■ TEKS BACAAN
• • • • •

Keywords: Surrogacy Agreement, Surrogate Mother, Civil Code

  • 1.    Pendahuluan

    1.1.    Latar Belakang Masalah

Dalam proses kehidupan manusia pernikahan adalah suatu momen yang sangat istimewa. Setiap orang tentu memiliki hak untuk membentuk keluarga dengan orang yang dicintainya, serta memiliki anak dalam ikatan perkawinan yang sah. Pasal 1 UU Perkawinan mendefinisikan perkawinan adalah suatu ikatan batin diantara seorang wanita dengan seorang pria sebagai pasangan suami istri guna membentuk keluarga bahagia serta kekal berdasarkan Ketuhanan Yang Maha Esa. Maka tujuan dari perkawinan yaitu untuk memiliki keturunan agar memperoleh kehidupan yang lebih lengkap.1 Akan tetapi, tidak semua pasangan mampu untuk melahirkan keturunan, hal ini dapat terjadi karena infertilisasi yang disebabkan kelainan reproduksi dari sejumlah penyebab yaitu dari suami, istri serta gabungan dari pihak istri dan suami. 2

Dengan adanya perkembangan zaman yang diiringi dengan kemajuan teknologi utamanya di bidang kedokteran permasalahan mengenai pasangan sah yang tidak dapat memiliki anak dapat dibantu dengan metode inseminasi buatan yang ditemukan sekitar tahun 1970-an, metode ini sering disebut dengan program bayi tabung.3 Salah satu teknik bayi tabung yaitu sewa rahim. Teknik ini ditawarkan untuk mengatasi permasalahan reproduksi yang dialami oleh seorang istri yang tidak bisa mengandung. Beberapa faktor penyebab dipilihnya teknik ini yaitu apabila seorang istri tidak memiliki rahim sejak lahir, pernah melakukan pengangkatan rahim. Sehingga hal tersebut tidak dapat membuat seorang istri mengandung secara alami sehingga digantikan oleh wanita lain dengan cara meminjam rahim dari wanita tersebut. Namun, untuk melakukan teknik bayi tabung ini kondisi sel telur yang dimiliki oleh sang istri harus berkondisi baik.4 Surogasi suatu perjanjian yang mengikat antara ibu pengganti dan pihak lain dengan cara menitipkan hasil fertilisasi pihak lain ke dalam rahimnya, yang kemudian harus bayi itu harus diserahkan kepada pihak lain setelah bayi lahir sesuai dengan perjanjian yang dibuat (gestational agreement).5 Pelaksanaan surrogate mother sudah dilakukan di beberapa Negara yaitu Amerika Serikat, Finlandia, Australia, Inggris, Austria, Israel, Jepang, India, Singapura, Jerman, Norwegia, Prancis, Denmark. System hukum dari Negara-negara tersebut memperbolehkan adanya donasi sel gamet.6 Yang paling banyak

mempraktekkan perjanjian sewa rahim adalah India, salah satunya di daerah Cjenna telah memberikan pelayanan sewa rahim kepada lebih dari 12 rumah sakit.7 Inseminasi buatan merupakan cara yang diberikan sebagai upaya untuk suami istri yang sulit mempunyai keturunan.8 Teknik reproduksi buatan diatur pada pasal 127 ayat (1) UU KESEHATAN Nomor 39 Tahun 2009 yaitu hanya pasangan suami istri yang sah yang dapat menggunakan upaya kehamilan di luar rahim dengan diaturnya beberapa ketentuan diantaranya : hasil fertilisasi dari ovum dan sperma yang bersangkutan ditanamkan ke dalam rahim dari mana asal ovum itu berasal; hanya dapat dilakukan oleh tenaga medis yang berwenang dan memiliki keahlian mengenai hal itu; dapat dilakukan pada fasilitas layanan kesehatan tertentu.

• • • • •

■ INFORMASI YANG DIBERIKAN

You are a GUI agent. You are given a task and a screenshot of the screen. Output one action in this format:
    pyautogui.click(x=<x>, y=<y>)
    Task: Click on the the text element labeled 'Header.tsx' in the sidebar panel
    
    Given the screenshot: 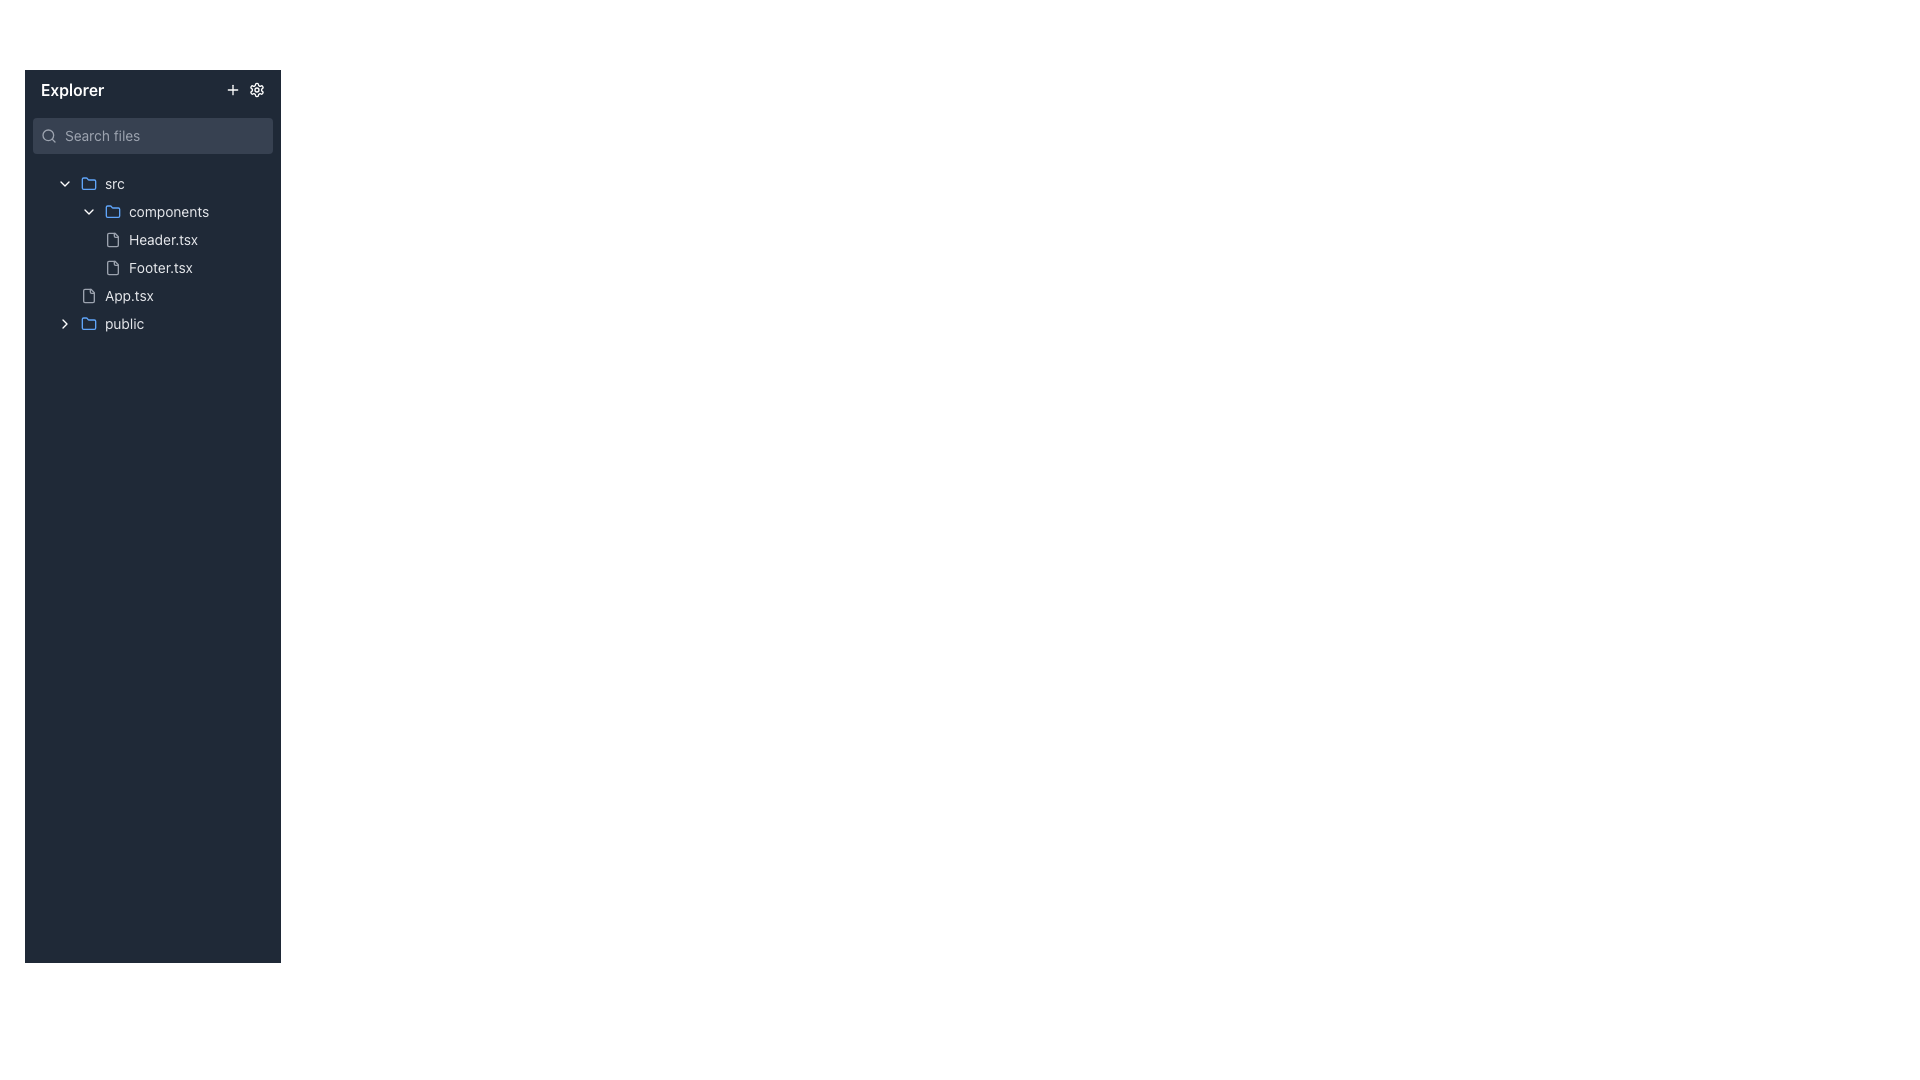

• • • • •

■ LATIHAN
Menurut teks tentang sewa rahim ini, ketentuan apa saja yang diatur pasal 127 ayat (1) bagi pasangan suami istri sah yang menempuh upaya kehamilan di luar rahim? Sebutkan semuanya.

■ JAWABAN
- Hasil fertilisasi dari ovum dan sperma yang bersangkutan ditanamkan ke dalam rahim dari mana ovum itu berasal.
- Hanya dapat dilakukan oleh tenaga medis yang berwenang dan memiliki keahlian mengenai hal itu.
- Dapat dilakukan pada fasilitas layanan kesehatan tertentu.